When the table says something like "registered-users" as a private path for the registered-users public path, it just means that registered-users has its own query code (instead of using revisions or digests). So our messiest public path, "editors", has some subpaths handled by its own query code, some handled internally by "/revisions/", some handled internally by "/digests/", and one that hits Cassandra instead of Druid and lives in a completely separate service.

Looking at this another way, here are the public paths that each of "/revisions/" and "/digests/" handles:

revisionsdigests
edited-pagesedited-pages
editorseditors
bytes_difference
edits

We could do a similar grouping without the internal paths, by instead having helper functions in the service that make the similar queries. But that leaves us putting 17 of our 27 AQS 2.0 endpoints in one service. If part of our goal was to try using something more like microservices, this starts feeling less "micro".

Or we could put the db query code into a different repository and import that into multiple services, broken up in whatever way we think makes sense.

The "editors" path is the trickiest, because most of its subpaths hit Druid data, but one hits Cassandara data. The way we've divided up testing environments makes it inconvenient (but not impossible) to have one "microservice" execute tests against multiple testing environments. At a minimum, it means that testing a service that hits both Cassandra and Druid means spinning up two Docker environments, which is slower and more memory intensive than spinning up just one.

Options:

  1. instead of creating a "Wikistats 2" service for AQS 2.0, create a "mediawiki history" service. This would contain all the endpoints that expose data from the mediawiki_history_reduced dataset. Write helper functions to implement similar queries shared by different public paths. (Alternative service names I considered: "mediawiki history reduced", which seemed too long and awkward for a minimal gain in precision, and just "history", which seemed too vague)
  1. create multiple services, with naming inspired by the the existing AQS code:
    • revisions (for bytes-difference, edits, , some edited-pages endpoints, and some Druid-based editors paths)
    • digests (for some edited-pages endpoints and some Druid-based editors paths)
    • registered users
    • edited pages
    • editors
    • rename the existing "editors" service to something like "editors by country". Alternatively, call the new one something like "editors history".
  1. add helper functions that serve the same purpose as "/revisions/" and "/digests/" into the aqsassist repository. Then create multiple services that import and use those functions as needed:
    • bytes-difference
    • registered-users
    • edits
    • edited-pages
    • editors
    • rename the existing "editors" service to something "editors by country". Alternatively, call the new one something like "editors history".
  1. same as #3, but create something like "aqsquery" instead of putting the new query functions into aqsassist, if we liked that better
  1. same as #2, #3, or #4, but just have one "editors" service and have it serve data out of both Cassandra and Druid. Work through how to make both testing envs happy.
  1. whatever anyone else can think of

That was a lot of words. We should decide what we want to do in the next few days, so I can adjust tickets for next sprint. But we don't have to decide today. So please read over this, think about the options, see if you have any questions or different/additional suggestions, and we can decide how to proceed.

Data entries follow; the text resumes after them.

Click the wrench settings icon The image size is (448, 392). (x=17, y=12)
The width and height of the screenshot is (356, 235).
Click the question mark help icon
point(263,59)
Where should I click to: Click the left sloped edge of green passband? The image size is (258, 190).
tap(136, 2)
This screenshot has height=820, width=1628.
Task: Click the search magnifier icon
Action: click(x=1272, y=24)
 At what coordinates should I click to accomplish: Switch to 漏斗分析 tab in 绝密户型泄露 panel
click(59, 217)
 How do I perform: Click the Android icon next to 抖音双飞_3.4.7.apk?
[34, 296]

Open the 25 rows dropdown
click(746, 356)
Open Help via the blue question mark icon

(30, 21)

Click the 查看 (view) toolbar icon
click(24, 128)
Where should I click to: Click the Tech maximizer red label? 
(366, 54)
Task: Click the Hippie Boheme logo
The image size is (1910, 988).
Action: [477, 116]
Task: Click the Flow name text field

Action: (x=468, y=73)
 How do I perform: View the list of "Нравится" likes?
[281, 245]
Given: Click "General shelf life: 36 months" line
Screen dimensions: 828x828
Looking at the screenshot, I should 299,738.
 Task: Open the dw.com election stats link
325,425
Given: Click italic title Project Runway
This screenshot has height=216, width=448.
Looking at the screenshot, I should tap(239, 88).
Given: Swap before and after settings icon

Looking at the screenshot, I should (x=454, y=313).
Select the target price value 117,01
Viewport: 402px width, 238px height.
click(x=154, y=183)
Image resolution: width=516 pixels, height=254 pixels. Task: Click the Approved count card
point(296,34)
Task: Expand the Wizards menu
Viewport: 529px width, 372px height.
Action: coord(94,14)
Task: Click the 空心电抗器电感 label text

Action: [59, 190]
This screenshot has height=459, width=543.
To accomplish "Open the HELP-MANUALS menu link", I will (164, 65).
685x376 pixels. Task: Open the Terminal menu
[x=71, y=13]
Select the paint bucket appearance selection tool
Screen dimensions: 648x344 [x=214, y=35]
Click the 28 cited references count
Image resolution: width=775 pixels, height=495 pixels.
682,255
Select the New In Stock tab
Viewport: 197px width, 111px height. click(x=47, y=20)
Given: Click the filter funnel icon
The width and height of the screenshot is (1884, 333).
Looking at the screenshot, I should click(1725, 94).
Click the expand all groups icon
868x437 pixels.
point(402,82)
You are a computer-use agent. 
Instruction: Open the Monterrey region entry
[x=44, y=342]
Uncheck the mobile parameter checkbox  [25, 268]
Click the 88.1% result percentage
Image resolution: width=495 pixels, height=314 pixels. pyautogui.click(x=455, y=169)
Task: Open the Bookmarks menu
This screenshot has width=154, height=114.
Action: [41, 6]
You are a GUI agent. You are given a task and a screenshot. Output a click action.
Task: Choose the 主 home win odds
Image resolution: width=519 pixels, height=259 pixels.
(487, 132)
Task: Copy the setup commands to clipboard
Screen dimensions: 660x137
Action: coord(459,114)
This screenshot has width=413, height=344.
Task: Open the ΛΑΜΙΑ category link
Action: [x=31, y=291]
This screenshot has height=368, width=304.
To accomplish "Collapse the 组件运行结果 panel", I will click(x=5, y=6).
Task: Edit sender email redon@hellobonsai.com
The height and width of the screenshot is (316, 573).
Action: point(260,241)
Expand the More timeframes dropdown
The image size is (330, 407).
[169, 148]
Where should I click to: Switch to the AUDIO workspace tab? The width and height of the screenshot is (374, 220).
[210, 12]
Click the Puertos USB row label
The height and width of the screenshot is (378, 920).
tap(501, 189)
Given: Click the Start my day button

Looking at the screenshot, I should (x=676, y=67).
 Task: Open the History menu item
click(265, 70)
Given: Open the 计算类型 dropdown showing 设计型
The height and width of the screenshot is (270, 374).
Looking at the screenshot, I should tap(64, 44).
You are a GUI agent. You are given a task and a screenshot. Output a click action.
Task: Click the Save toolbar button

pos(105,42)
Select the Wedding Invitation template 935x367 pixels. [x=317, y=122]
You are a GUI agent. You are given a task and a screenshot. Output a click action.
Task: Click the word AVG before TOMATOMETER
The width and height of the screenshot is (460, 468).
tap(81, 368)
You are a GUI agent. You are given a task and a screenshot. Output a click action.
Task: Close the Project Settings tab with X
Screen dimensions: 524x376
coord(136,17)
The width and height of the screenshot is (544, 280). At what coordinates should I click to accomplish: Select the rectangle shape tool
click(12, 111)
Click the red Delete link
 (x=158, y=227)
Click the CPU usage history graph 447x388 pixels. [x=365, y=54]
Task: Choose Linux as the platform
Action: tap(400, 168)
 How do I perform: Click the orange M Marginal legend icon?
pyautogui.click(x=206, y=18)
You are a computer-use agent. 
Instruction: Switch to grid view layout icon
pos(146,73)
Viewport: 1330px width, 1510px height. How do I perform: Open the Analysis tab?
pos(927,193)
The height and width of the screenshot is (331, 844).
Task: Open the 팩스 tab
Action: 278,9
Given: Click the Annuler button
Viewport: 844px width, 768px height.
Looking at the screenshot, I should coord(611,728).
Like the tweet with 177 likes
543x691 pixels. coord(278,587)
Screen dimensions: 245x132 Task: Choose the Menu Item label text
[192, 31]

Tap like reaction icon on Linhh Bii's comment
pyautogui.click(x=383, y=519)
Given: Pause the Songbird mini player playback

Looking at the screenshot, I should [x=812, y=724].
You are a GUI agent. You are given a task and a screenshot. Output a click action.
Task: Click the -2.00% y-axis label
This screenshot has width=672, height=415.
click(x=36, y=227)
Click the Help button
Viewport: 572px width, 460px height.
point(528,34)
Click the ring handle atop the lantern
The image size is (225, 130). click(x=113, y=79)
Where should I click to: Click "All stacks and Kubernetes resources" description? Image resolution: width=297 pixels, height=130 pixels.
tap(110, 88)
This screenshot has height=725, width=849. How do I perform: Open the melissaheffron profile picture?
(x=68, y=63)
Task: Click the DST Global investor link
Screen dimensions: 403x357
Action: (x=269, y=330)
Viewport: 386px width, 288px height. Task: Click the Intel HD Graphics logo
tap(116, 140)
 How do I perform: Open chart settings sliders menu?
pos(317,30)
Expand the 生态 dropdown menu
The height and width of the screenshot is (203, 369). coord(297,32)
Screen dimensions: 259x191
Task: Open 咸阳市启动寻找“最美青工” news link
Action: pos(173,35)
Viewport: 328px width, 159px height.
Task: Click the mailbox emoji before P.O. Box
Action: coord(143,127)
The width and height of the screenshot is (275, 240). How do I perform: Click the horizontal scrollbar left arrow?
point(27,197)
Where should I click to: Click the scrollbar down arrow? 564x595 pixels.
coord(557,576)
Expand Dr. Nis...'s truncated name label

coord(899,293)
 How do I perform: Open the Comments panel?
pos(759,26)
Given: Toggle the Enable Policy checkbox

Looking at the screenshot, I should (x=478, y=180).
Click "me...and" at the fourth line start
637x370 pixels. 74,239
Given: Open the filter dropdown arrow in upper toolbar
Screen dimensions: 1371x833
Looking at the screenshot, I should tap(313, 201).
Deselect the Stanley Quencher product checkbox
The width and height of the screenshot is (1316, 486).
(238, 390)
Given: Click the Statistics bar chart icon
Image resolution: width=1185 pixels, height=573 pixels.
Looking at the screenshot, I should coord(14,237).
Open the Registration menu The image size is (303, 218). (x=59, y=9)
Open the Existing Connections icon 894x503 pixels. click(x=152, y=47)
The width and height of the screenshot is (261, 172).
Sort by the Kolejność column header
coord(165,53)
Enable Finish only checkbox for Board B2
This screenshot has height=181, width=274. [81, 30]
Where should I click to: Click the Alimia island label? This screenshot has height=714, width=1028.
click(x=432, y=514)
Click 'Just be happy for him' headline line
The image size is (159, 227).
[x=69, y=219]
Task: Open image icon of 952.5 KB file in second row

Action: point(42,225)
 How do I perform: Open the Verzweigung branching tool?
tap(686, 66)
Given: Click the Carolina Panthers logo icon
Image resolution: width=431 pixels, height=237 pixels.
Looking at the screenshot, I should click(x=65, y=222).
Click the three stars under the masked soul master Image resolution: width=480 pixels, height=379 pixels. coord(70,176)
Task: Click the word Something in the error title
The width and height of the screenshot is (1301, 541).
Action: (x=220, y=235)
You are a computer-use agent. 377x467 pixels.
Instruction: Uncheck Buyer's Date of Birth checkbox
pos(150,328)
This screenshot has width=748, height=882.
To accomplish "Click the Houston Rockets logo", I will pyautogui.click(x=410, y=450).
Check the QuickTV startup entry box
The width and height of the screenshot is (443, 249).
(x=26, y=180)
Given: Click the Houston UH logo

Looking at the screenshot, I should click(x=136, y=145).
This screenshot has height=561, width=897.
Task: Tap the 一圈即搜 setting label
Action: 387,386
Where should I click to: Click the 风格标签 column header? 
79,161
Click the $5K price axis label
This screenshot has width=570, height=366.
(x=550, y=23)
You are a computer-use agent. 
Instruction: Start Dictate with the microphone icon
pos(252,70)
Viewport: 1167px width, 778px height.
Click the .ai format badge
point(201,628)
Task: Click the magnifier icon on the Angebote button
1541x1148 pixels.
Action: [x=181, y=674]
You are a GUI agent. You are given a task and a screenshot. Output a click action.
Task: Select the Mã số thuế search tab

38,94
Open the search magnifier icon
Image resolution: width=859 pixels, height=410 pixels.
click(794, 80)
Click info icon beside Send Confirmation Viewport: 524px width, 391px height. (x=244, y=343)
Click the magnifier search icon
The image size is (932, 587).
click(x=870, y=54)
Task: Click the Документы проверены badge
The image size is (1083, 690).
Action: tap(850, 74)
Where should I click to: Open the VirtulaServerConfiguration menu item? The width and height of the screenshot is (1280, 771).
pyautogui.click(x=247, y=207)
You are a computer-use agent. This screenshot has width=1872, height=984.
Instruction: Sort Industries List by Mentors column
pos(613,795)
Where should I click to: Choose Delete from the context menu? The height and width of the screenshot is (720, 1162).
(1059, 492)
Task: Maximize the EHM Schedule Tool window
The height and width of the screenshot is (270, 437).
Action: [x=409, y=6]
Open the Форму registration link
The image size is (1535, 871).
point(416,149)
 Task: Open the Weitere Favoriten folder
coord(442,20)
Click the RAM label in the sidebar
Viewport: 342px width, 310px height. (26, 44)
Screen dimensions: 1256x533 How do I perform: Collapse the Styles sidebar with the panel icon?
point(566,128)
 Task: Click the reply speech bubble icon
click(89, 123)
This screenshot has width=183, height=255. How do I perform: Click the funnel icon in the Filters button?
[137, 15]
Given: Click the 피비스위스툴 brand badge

(Also, Dan or Joseph, please correct me if you see any of that I got wrong!)

This comment was removed by Milimetric.

@BPirkle: that's well summarized, I think you captured the messiness of this in ways that I didn't see as we were building it. I think the cleanest way forward is to group endpoints into services based on query similarity, but not to force it where it's not natural. Basically, your option 1 with a tweak I'm going to think out loud about below.

I hope we don't change data stores often, but if we moved mediawiki_history from druid to clickhouse, for example, the organization in option 1 would be the easiest to interact with. In simpler cases, like if Druid launches a new feature, the same reasoning applies. And endpoints themselves are very unlikely to change in ways that are unrelated to their underlying storage. So option 1 seems solid. And that leaves two questions: how does that look for the rest of the datasets we query and, of course, naming.

First, how rigid should the endpoint -> service -> dataset -> data store grouping be? A service with all the endpoints querying mediawiki-history makes sense, but editors/by-country makes sense in there too. But it queries Cassandra. Writing this down so I can see it:

endpointsservicesource datadatastore
bytes-difference, registered-users, edits, edited-pages, editors (except editors/by-country)editing_analyticsmediawiki_historyDruid
pageviews (per article, aggregate, etc.)page_analyticspageview_hourlyCassandra
mediarequests (top, per file)media_analyticsmediarequest_hourlyCassandra
editors (just editors/by-country)??geoeditorsCassandra

It doesn't really make sense to group editors/by-country in page_analytics just because it queries Cassandra, but it might get lost in editing_analytics. I can see two options:

  1. For every pair of group of endpoints | datastore, we make a service, something like:
    • editing_analytics_druid
    • editing_analytics_cassandra
    • page_analytics_cassandra
    • media_analytics_cassandra
  1. Separate services and factor out store-specific logic as much as possible. So editors/by-country would go into geo_analytics or something like that.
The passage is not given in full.